ENTRIES PROVIDED START

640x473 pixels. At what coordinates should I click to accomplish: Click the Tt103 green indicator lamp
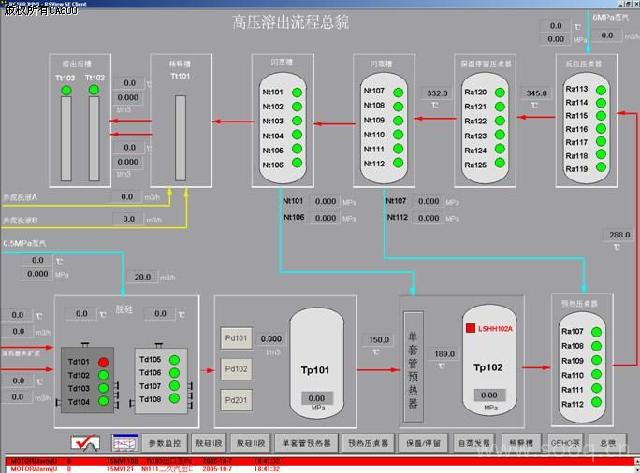point(67,91)
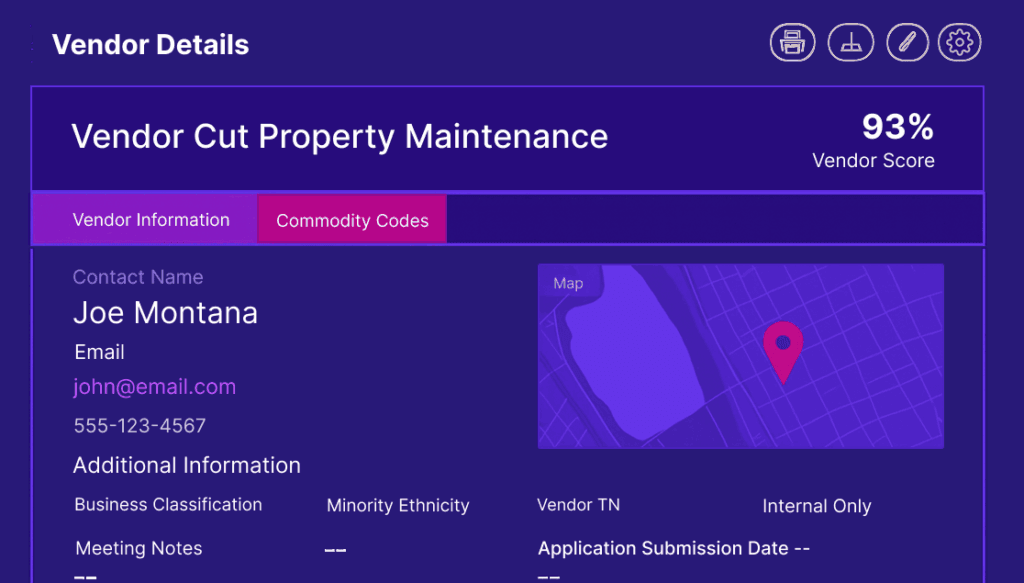The image size is (1024, 583).
Task: Click the Minority Ethnicity field label
Action: click(x=397, y=506)
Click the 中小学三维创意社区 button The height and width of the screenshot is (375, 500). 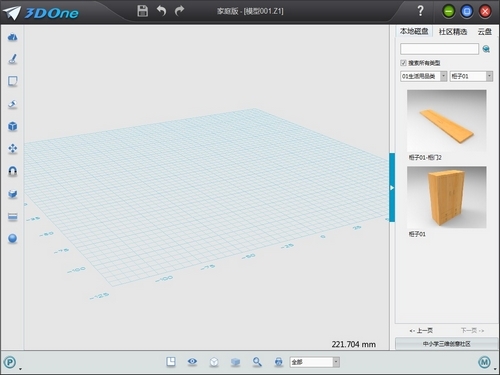[x=446, y=344]
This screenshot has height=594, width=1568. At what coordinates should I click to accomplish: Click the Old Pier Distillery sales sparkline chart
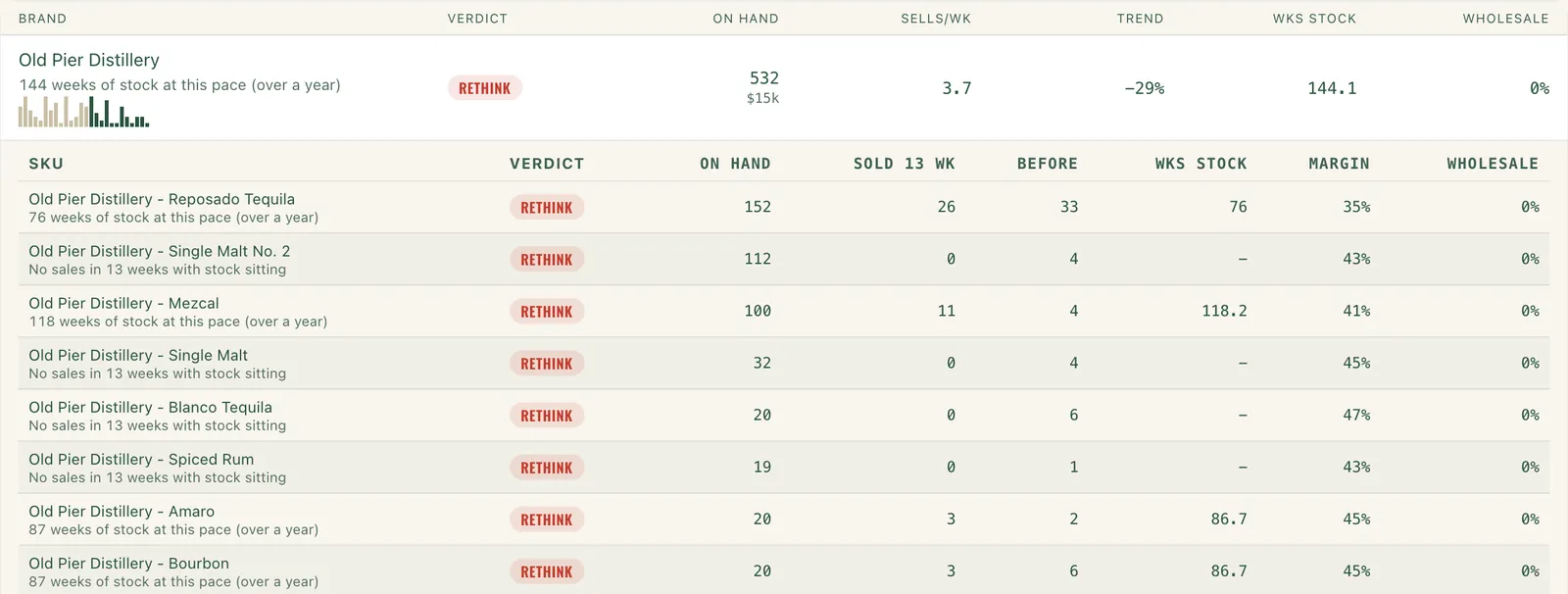[84, 112]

ENTRIES PROVIDED END

Extract word for word every line from the line that contains "This screenshot has" to the final line of the data, both included, and nothing else; skip the pictures.

This screenshot has height=594, width=1568. At what coordinates should I click to accomplish: Click the Old Pier Distillery sales sparkline chart
[84, 112]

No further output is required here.